I’ve got a big (2.5TB) legacy server in an old data center that I need to move to our new data center. I have almost no knowledge about the infrastructure in our old data center and it seems that there is no working backup there (I wasn’t working here when that data center was set up and nothing is documented).
The old data center is running a vCenter 5.5.0 with 2 ESX hosts, the new data center uses vCenter 7 with 4 ESX hosts. I planned on using VEEAM Backup to move the server from the old data center to our new one (back up from old data center, restore on new data center). I am using VEEAM because the vCenter in the old data center is so old, that I have trouble getting the Standalone converter to both read from the old data center and copy to the new one (SSL issues for example).
I’ve got a 1GBit connection between the 2 data centers. On a weekend I attempted to start a backup while the server was running in the hopes that I could do incremental backups before finally migrating the server to the new data center. That approach failed horribly.
During the VEEAM backup job the legacy server stopped responding. Upon further inspection I noticed that the HA cluster, for whatever reason, decided to do a failover to the other ESX node. After a few minutes, it switched back to the other ESX again. It kept doing that, because the disk was now corrupt and the server kept freezing during the boot procedure. I am still not sure what caused the corruption, maybe there was an pre-exsting condition with the VMWare disk files that caused the corruption.
It took us quite a while to figure out what needed to be done to get the server back running again, but once the server was running again we had the following disk files lying around:
What catched my eye is that despite the fact that vCenter doesn’t show any more snapshots, there is still a SERVERNAME_2-000001.vmdk there, suggesting a snapshot of disk SERVERNAME_2. But that is not the case, it is the actual disk of the operating system whereas SERVERNAME_2.vmdk is the disk of an application data partition. It is actually referenced in the VMX file:
scsi0.virtualDev = “lsilogic”
scsi0.present = “TRUE”
scsi0:0.deviceType = “scsi-hardDisk”
scsi0:0.fileName = “SERVERNAME_2-000001.vmdk”
scsi0:0.present = “TRUE”
scsi0:0.redo = “”
scsi0.pciSlotNumber = “16”
scsi0:1.deviceType = “scsi-hardDisk”
scsi0:1.fileName = “SERVERNAME.vmdk”
scsi0:1.ctkEnabled = “TRUE”
scsi0:1.present = “TRUE”
scsi0:1.redo = “”
sched.scsi0:1.throughputCap = “off”
sched.scsi0:1.shares = “normal”
scsi0:2.deviceType = “scsi-hardDisk”
scsi0:2.fileName = “SERVERNAME_1.vmdk”
scsi0:2.ctkEnabled = “TRUE”
scsi0:2.present = “TRUE”
scsi0:2.redo = “”
scsi0:3.deviceType = “scsi-hardDisk”
scsi0:3.fileName = “SERVERNAME_2.vmdk”
scsi0:3.ctkEnabled = “TRUE”
scsi0:3.present = “TRUE”
scsi0:3.redo = “”
vCenter tells me that the server needs a disk consolidation, but I’m too afraid to run the consolidation, fearing that it might attempt to actually consolidate disks SERVERNAME_2-000001 and SERVERNAME_2 together and that this might have been the issue to begin with (when starting the VEEAM backup job).

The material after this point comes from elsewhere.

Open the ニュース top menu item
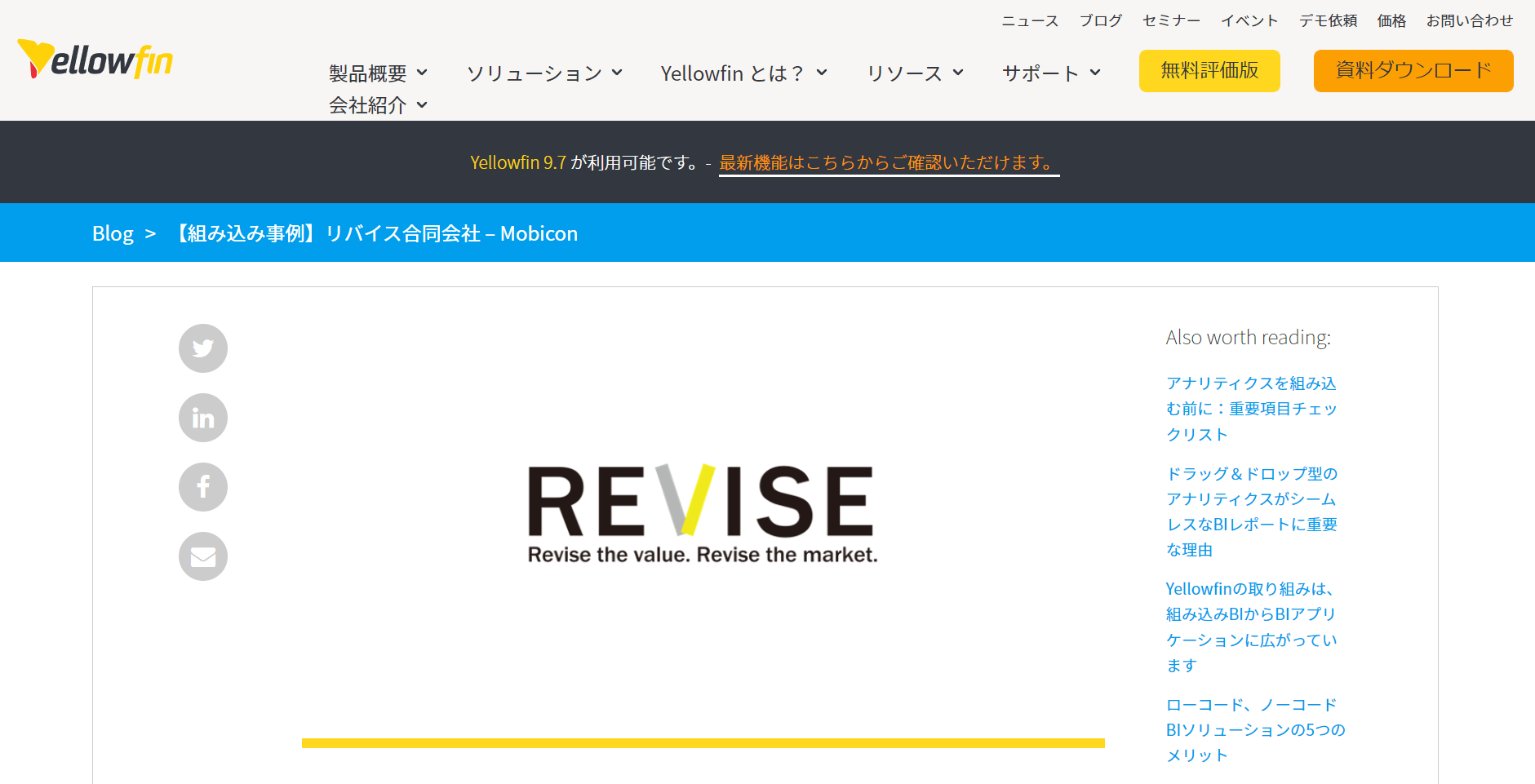Image resolution: width=1535 pixels, height=784 pixels. pos(1030,20)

I have no idea if the names were already botched up in the beginning or if that is an outcome of the failed backup job. I’ve been reading a few KB articles and some seem to suggest to create a new snapshot, and then delete it, though that seems a bit risky for me on this server, as I don’t have a backup. For the same reason, I don’t want to run the consolidate option in the snapshots menu.
How does vCenter / ESX actually detect that a consolidation is needed? Is it just based on the file names? If I were to rename SERVERNAME_2-000001 to SERVERNAME_3 and then update the VMX file, should that be working and the vCenter warning be gone?
Any help is greatly appreciated.